Interview (en anglais) de Louis Verchot
Le Groupe d’experts intergouvernemental sur l’évolution du climat (GIEC) a publié son cinquième rapport d’évaluation du climat, qui confirme l’hypothèse selon laquelle les activités humaines sont la principale cause du changement climatique depuis le milieu du 20ème siècle. Mais qu’est-ce que cela signifie pour les forêts du monde? Le résumé apporte des preuves accablantes pour la poursuite du réchauffement de la planète. Les températures sont susceptibles d’augmenter de 0,3 à 4,8 degrés Celsius (0,5 à 8,6 degrés Fahrenheit) d’ici la fin du 21ème siècle. Le GIEC a utilisé une approche de budget du carbone – qui calcule la quantité de carbone qui peut être émise avant que la limite des 2 degrés Celsius ne soit dépassée – telle que requise par le cadre pour évaluer le niveau d’atténuation. Afin d’atteindre l’objectif des 2 degrés Celsius, les émissions post-industrielles totales de carbone provenant de toutes les sources devraient être limitées à 1000 milliards de tonnes. Environ la moitié du budget a déjà été consommée.

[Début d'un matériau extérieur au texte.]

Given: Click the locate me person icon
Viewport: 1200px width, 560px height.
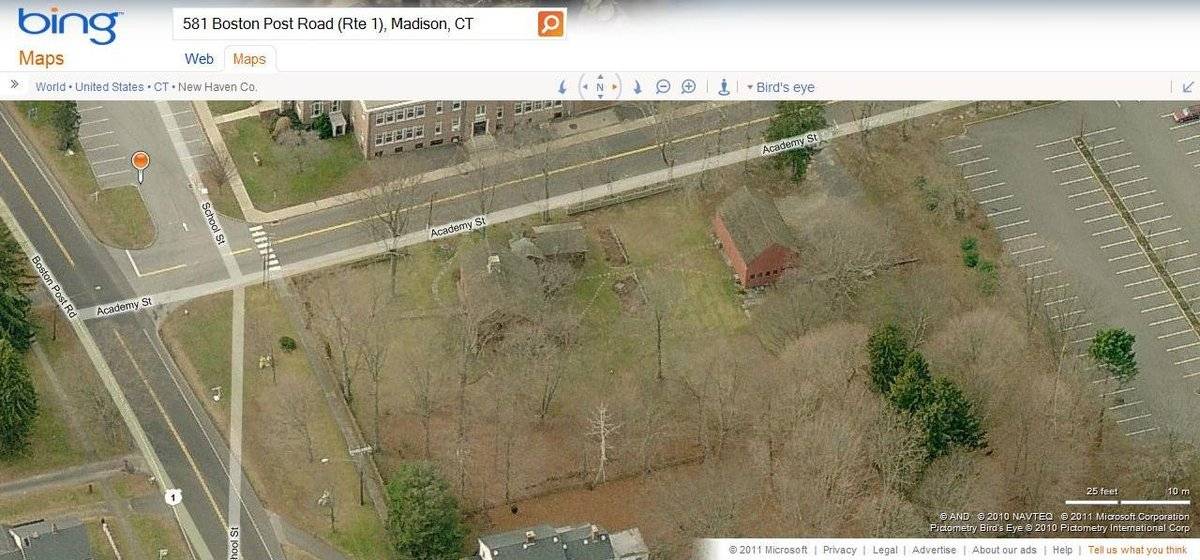Looking at the screenshot, I should 724,87.
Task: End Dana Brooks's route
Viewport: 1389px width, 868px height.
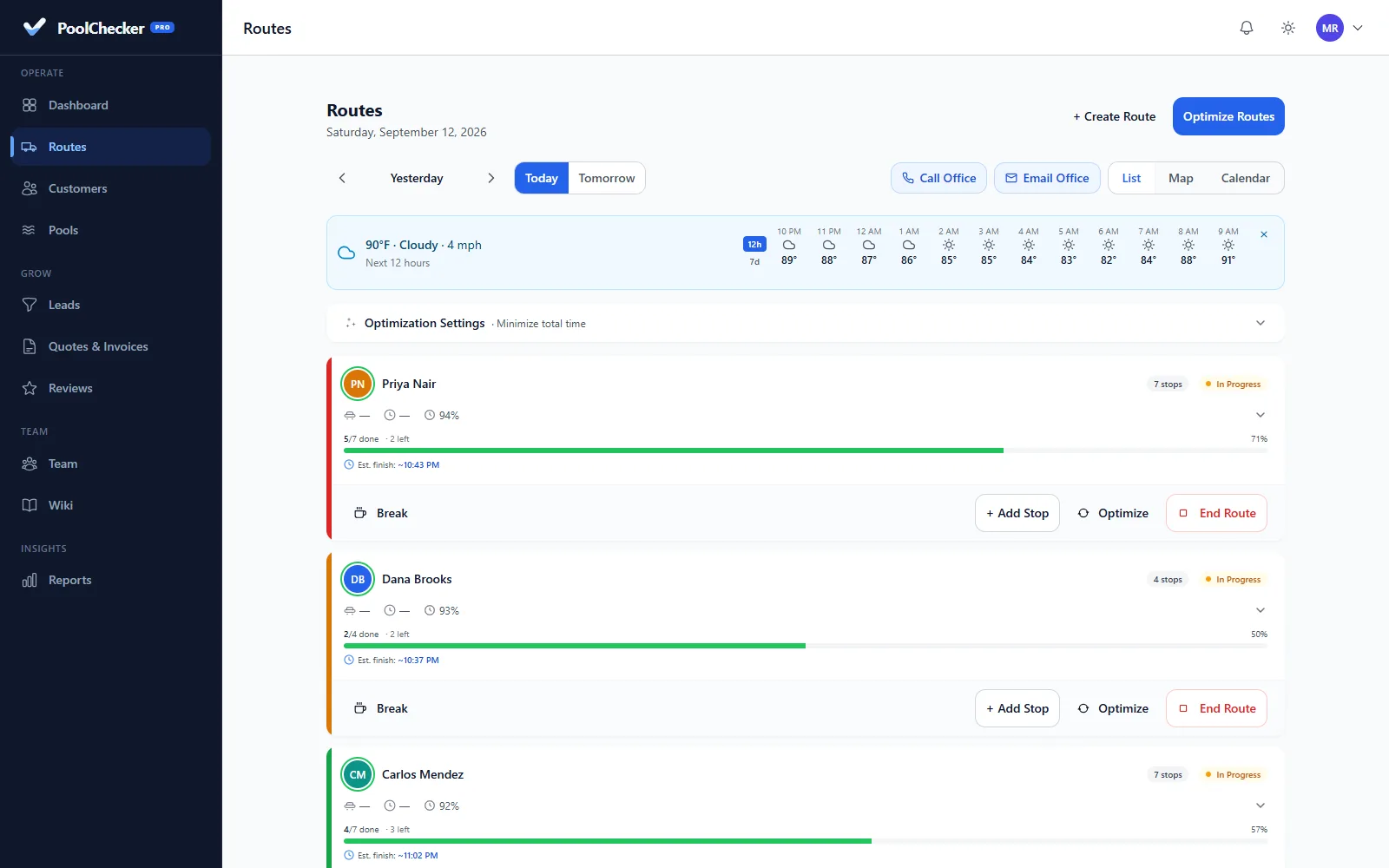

Bien que le rapport affirme clairement que nous ne faisons pas assez pour résoudre le problème du changement climatique, il contient plusieurs leçons pour les intervenants du secteur forestier (dont beaucoup deviendront plus claires quand des sections du rapport seront publiées fin 2013 et début 2014).
Les émissions provenant de l’agriculture et des forêts doivent être réduites
Dans leur ensemble, la foresterie et l’agriculture (principaux moteurs de la déforestation) représentent actuellement environ 30% des émissions mondiales, selon l’Agence américaine pour la protection de l’environnement. Lors des réunions précédentes de l’ONU, il y a eu un effort important pour mettre en place un mécanisme international afin de réduire les émissions issues de la déforestation (REDD+). Néanmoins, bien que ceci soit discuté depuis 2005, les problèmes de vérification des émissions et le manque de financements font que le mécanisme n’est toujours pas entièrement fonctionnel.
Les émissions du secteur agricole n’ont malheureusement pas fait l’objet de ces discussions de hauts niveaux à l’échelle internationale. Le point crucial de ce problème est que de nombreux pays sont réticents à charger le secteur agricole avec de responsabilités environnementales supplémentaires.
Pourtant, il existe un besoin croissant de réduire les émissions issues de ce secteur, alors que le monde se prépare à accueillir et à nourrir 3 milliards de personnes supplémentaires dans les 50 prochaines années.
En novembre, lorsque les représentants des gouvernements se réuniront à Varsovie pour la prochaine réunion de la Convention-cadre des Nations Unies sur le changement climatique, deux actions immédiates devront être entreprises par les pays.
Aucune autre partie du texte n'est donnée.